**TRY IT**
What you return should be the exact lines from the one with "Zoom out in the evaluation view" to the end of the records below, both included, and no pictures.

**SUPPLIED DATA**
========
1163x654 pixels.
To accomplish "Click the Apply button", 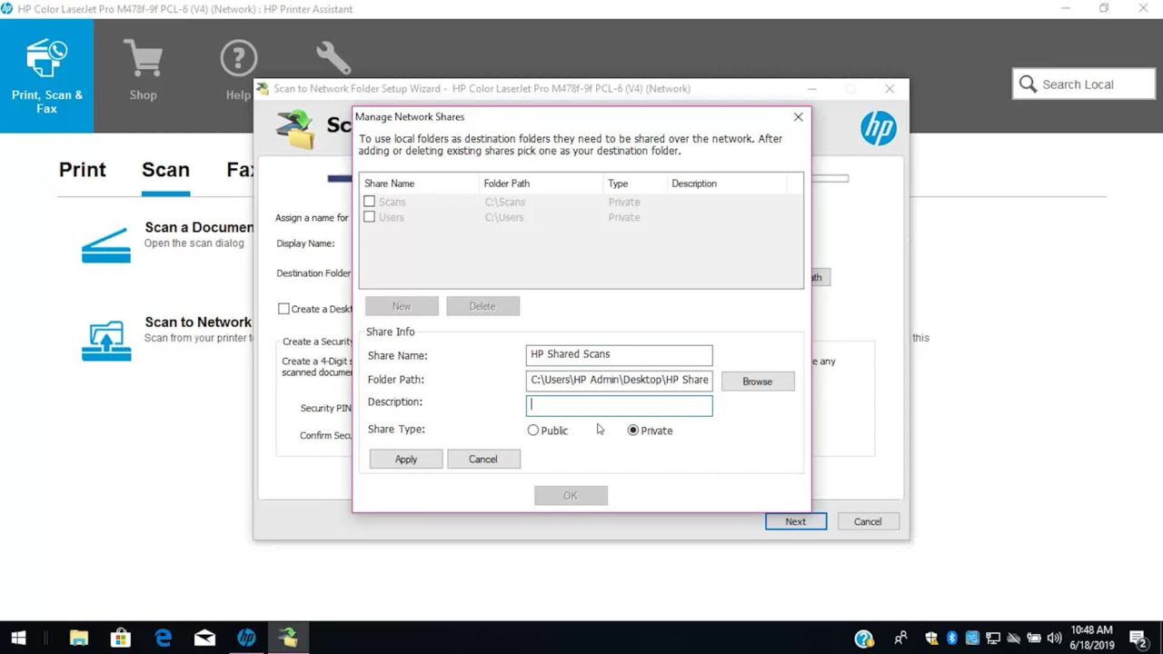I will click(x=406, y=460).
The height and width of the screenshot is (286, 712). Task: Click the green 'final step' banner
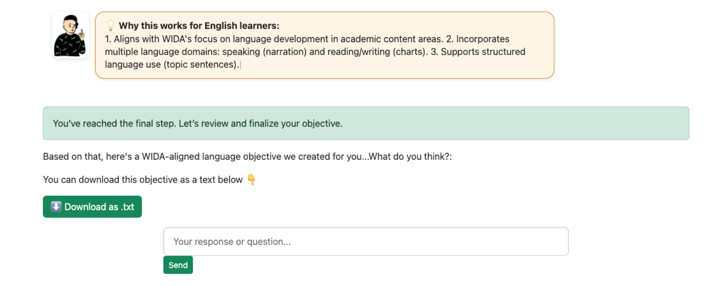click(366, 123)
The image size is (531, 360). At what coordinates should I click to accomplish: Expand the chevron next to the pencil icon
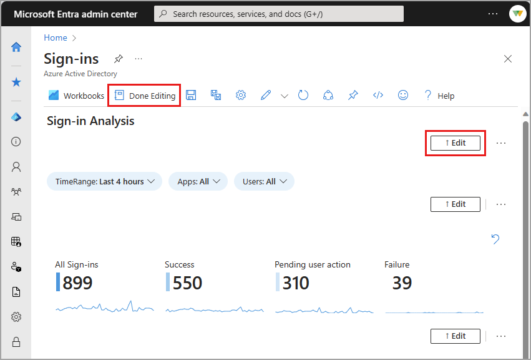pyautogui.click(x=285, y=95)
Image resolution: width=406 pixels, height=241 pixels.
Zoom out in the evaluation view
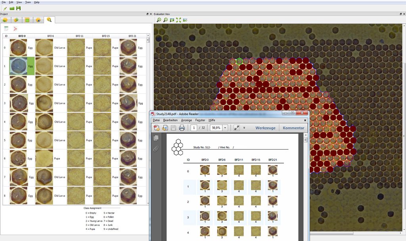point(165,20)
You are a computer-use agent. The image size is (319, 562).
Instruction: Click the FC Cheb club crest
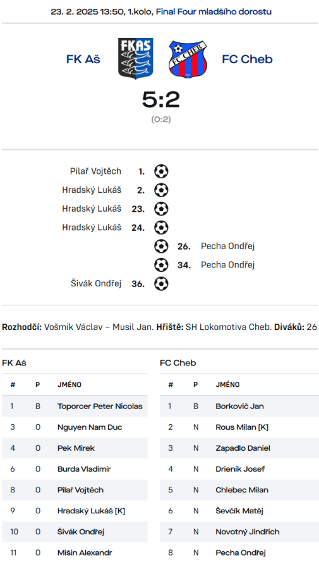(188, 59)
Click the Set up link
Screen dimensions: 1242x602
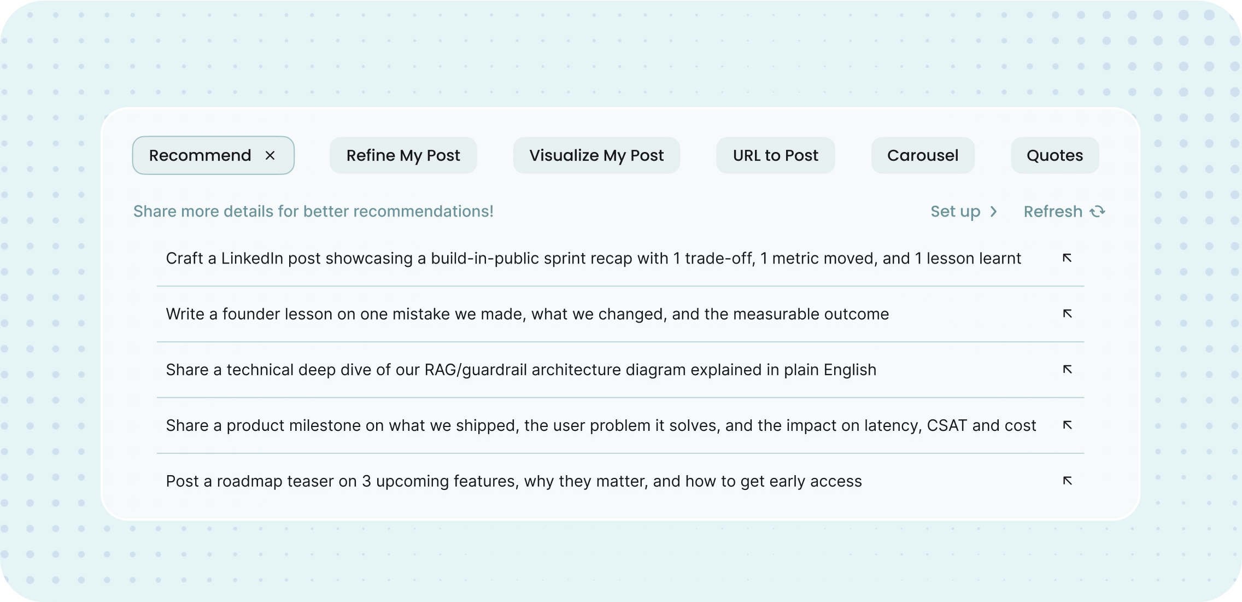[955, 212]
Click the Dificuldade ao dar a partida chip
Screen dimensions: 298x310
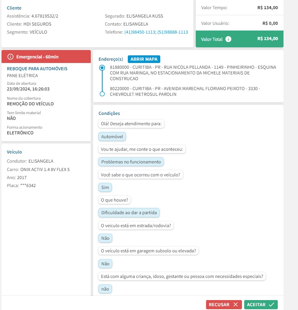[129, 213]
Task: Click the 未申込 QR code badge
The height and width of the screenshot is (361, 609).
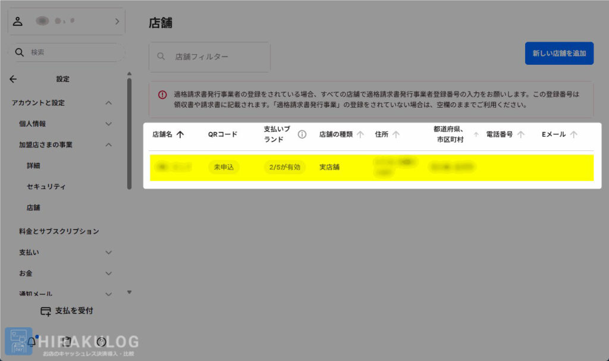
========
**OUTPUT BELOW**
Zoom out in the evaluation view
point(165,20)
You are a computer-use agent. The image size is (319, 562).
Instruction: Click the FC Cheb club crest
(188, 59)
Click the Set up link
Screen dimensions: 1242x602
[955, 212]
Click the Dificuldade ao dar a partida chip
Screen dimensions: 298x310
[129, 213]
Task: Click the 未申込 QR code badge
The height and width of the screenshot is (361, 609).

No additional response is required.